Cuatro personas ingresaron luego de romper la vidriera a un drugstore ubicado en San Martín y Junín, en plena Recoleta santafesina. Se llevaron todos los cigarrillos, chicles, bebidas alcohólicas, una pava y un horno eléctrico, además del monitor de una PC que utilizan para el funcionamiento de Santa Fe Servicios.
La policía pudo capturar a dos de los delincuentes durante la noche del jueves, antes de la medianoche. Uno en 1º de Mayo y Junín (a dos cuadras del lugar del hecho), llevando consigo el horno eléctrico y el otro en 4 de Enero y Obispo Gelabert: ambos fueron trasladados a la Seccional Primera en calidad de aprehendidos y acusados por el robo del lugar.
Rodrigo, dueño del comercio contó: “Me llamaron a las 4.30 de la mañana de la alarma y personal policial para informarme que habían entrado al negocio. Esta vez ingresaron y según me dijo la policía fueron cuatro personas y ellos pudieron capturar a dos”.
“Cuando entré, el negocio estaba revuelto. El horno y la pava eléctrica, como el monitor de la PC donde funciona el Santa Fe Servicio, no estaban. Los cigarrillos y los chicles, lo otro que se llevaron. Cuando la policía detuvo a los delincuentes uno de ellos llevaba el horno, que después de hacer la denuncia en la Comisaría 1ª, lo pude recuperar pero la mercadería, está perdida”, agregó el propietario quién según afirmó es el segundo robo que sufre en lo que va del año.
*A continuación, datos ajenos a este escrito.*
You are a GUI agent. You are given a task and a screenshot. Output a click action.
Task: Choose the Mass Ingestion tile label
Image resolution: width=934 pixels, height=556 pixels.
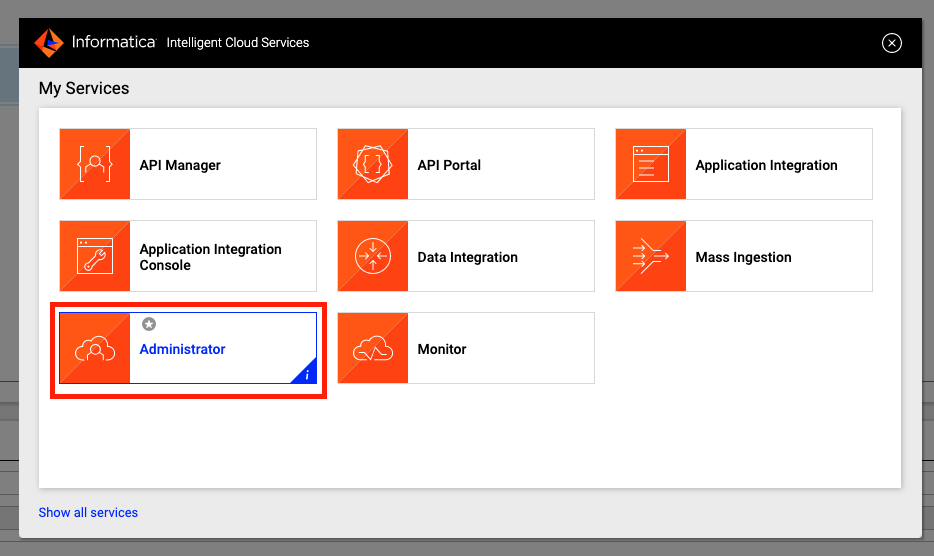pos(743,257)
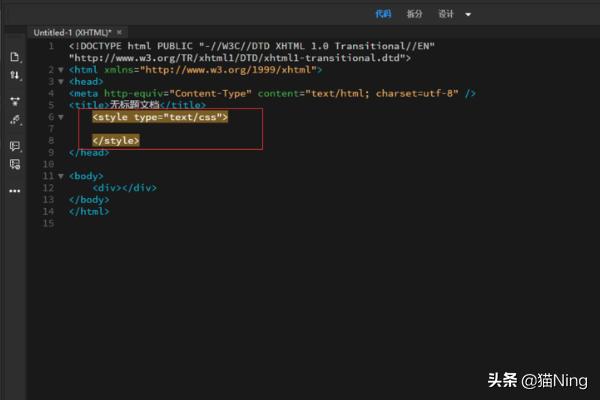Click the Format Source Code icon
Viewport: 600px width, 400px height.
[x=14, y=120]
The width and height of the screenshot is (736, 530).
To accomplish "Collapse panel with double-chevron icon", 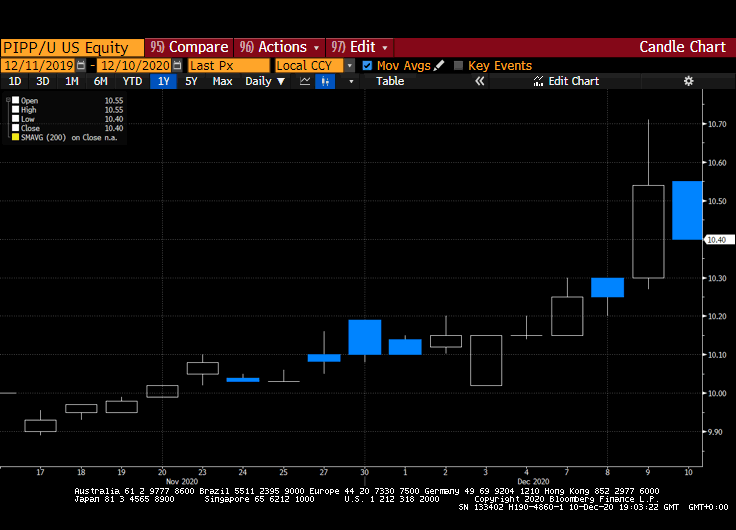I will pos(479,81).
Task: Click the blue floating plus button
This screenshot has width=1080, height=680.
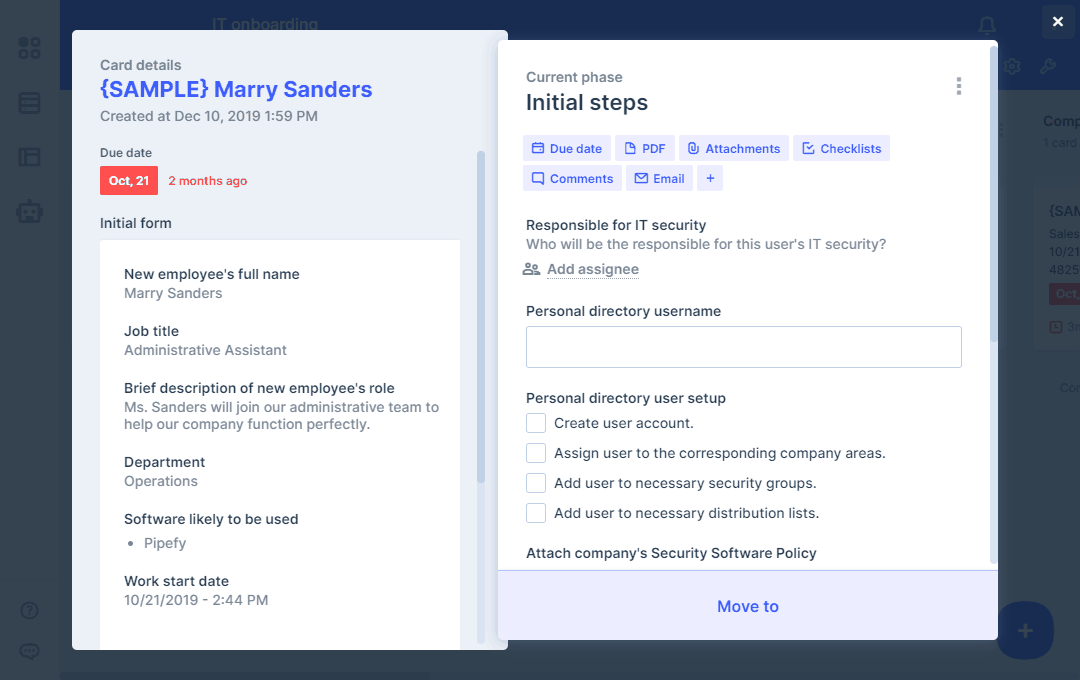Action: pyautogui.click(x=1025, y=630)
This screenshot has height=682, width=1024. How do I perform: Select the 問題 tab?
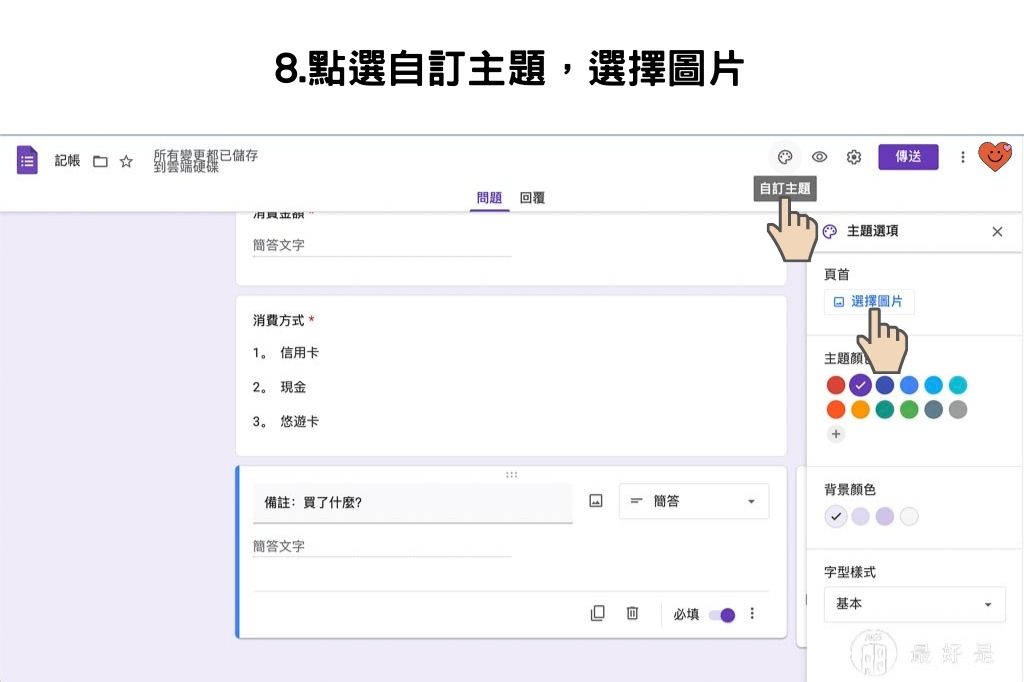(489, 198)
Las cuatro delincuentes entraron por un agujero que hicieron en la vidriera. “Manotearon todo lo que tenían a su alcance, arrasaron con las bebidas alcohólicas. Para llevárselas las metieron en las bolsas de consorcio que nosotros dejamos con toda la basura del kiosco preparada para dársela a los recolectores que pasan los viernes por la mañana”.
Rodrigo dijo: “Más que bronca lo que siento es impotencia. El comercio está en plena Recoleta, en el centro de la ciudad, pero este lugar después de las 22 es la desolación, no queda nadie. Nosotros cerramos a esa hora, el mismo momento en que cierra el supermercado que está en la otra cuadra, porque ya no hay movimiento”.